_Section du document_:
******

Quelques mots sur la part revenant à la race dans les éléments de la mimique. Cette question a toujours préoccupé les physiognomonistes.

D’après un lettré de Darmstadt, cité par Lavater, l’Anglais a la démarche droite, rigide, peu souple. Dans le silence et l’inaction, sa physionomie ne fait pas du tout deviner l’esprit et la capacité que cette race possède à un degré si éminent.

Le Français a une manière dansante de marcher ; sa physionomie ouverte annonce mille choses aimables. Il ne sait pas se taire, et, quand sa bouche a cessé de parler, ses yeux et sa figure continuent la conversation. Ces traits paraissent plutôt s’appliquer à nos compatriotes du siècle dernier.

M. Mantegazza résume ainsi l’influence de la race :

« La mimique des différents peuples européens se rattache surtout à leurs caractères psychiques les plus saillants. La vertu des Italiens, dit-il, c’est le culte du beau, la pratique de l’amour le plus ardent ; leur malheur, c’est d’avoir été forcés d’obéir pendant des siècles à des tyrannies de tout genre ; leur physionomie, leur mimique est très belle, passionnée, mais défiante et pas toujours très franche. Et encore faut-il distinguer entre les différentes provinces, entre le rire gras du Milanais voisin du Celte, le sérieux du Cagliaritain frotté d’espagnol. Le plus Italien de tous, le Toscan, est le plus réservé, le plus défiant ; le Napolitain gesticule comme un télégraphe, et le Romain, dans ses mouvements sculpturaux, porte toujours tracées en caractères invisibles les lettres S. P. Q. R. D »

Pour les autres peuples, M. Mantegazza caractérise les Français en disant que leur mimique est concentrique, rapide, gaie ; chez les Anglais, dure et superbe ; chez les Allemands, lourde et gauche, etc.

******

_Objectif 1_:
Selon M. Mantegazza, cité dans la section du document, quels trois adjectifs caractérisent la mimique des Français ?
_Objectif 2_:
Indiquez si chacune des affirmations suivantes concorde avec la section du document, en citant les mots décisifs : (a) Le Napolitain gesticule beaucoup. (b) La mimique des Allemands est dure et superbe. (c) Le Toscan est le moins réservé des Italiens.

_Section des données_:
******

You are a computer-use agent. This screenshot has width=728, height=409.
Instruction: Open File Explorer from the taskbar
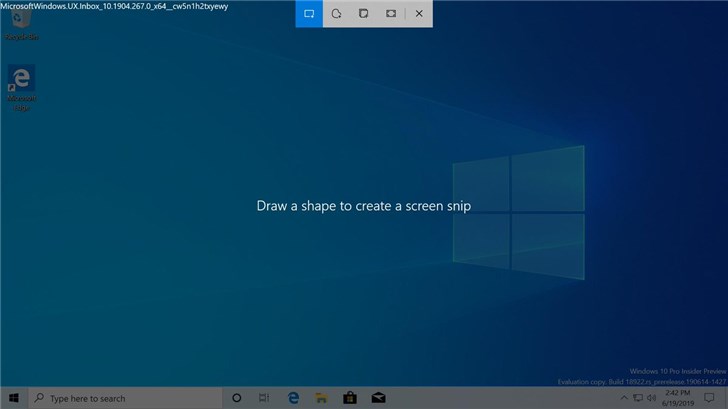pyautogui.click(x=322, y=398)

******

_Résultat 1_:
Concentrique, rapide, gaie.

_Résultat 2_:
(a) Oui : « le Napolitain gesticule comme un télégraphe ».
(b) Non : « chez les Allemands, lourde et gauche ».
(c) Non : « le Toscan, est le plus réservé, le plus défiant ».